*SOURCE TEXT:*
○ ○ ○ ○

DR CATHERINE BISHOPABSTRACT
That ‘women have always worked’ is well-known; less so is their
presence in the commercial world of business, as sole operators,
employers and partners in small, medium and large enterprises.
Businesswomen in Australia are often spoken of as if they are a
late-twentieth-century phenomenon, born out of second-wave feminism,
but even a cursory delve into the past challenges this. The history of
Australian businesswomen, however, is under-researched. Feminist
historians have tended to focus on the importance of women’s work in
the domestic sphere, on labour and employment, and on politics.

○ ○ ○ ○

*MATERIAL:*
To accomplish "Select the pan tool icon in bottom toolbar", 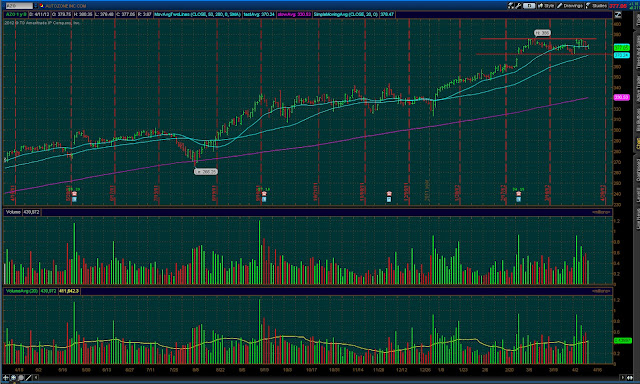I will pos(13,378).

○ ○ ○ ○

*JOBS:*
[1] Rewrite the paragraph of the abstract beginning "That ‘women have always worked’" as a short bulleted list that keeps its main facts.
[2] Answer these questions from the abstract, one line each:
(a) In what three capacities does the abstract say women have been present in business?
(b) Out of what movement are Australian businesswomen often said to have been born?
(c) On what three areas have feminist historians tended to focus?
[3] Print the part of the abstract starting at "Businesswomen in Australia" and ending at "and on politics.".

*ANSWERS IN ORDER:*
[1]
- It is well known that women have always worked, but their presence in business is less known: as sole operators, employers, and partners in enterprises of all sizes.
- Australian businesswomen are often treated as a late-twentieth-century product of second-wave feminism, though even a brief look at the past challenges this.
- Their history remains under-researched.
- Feminist historians have mainly focused on women's domestic work, on labour and employment, and on politics.

[2]
(a) As sole operators, employers and partners.
(b) Second-wave feminism.
(c) The importance of women's work in the domestic sphere, labour and employment, and politics.

[3]
Businesswomen in Australia are often spoken of as if they are a
late-twentieth-century phenomenon, born out of second-wave feminism,
but even a cursory delve into the past challenges this. The history of
Australian businesswomen, however, is under-researched. Feminist
historians have tended to focus on the importance of women’s work in
the domestic sphere, on labour and employment, and on politics.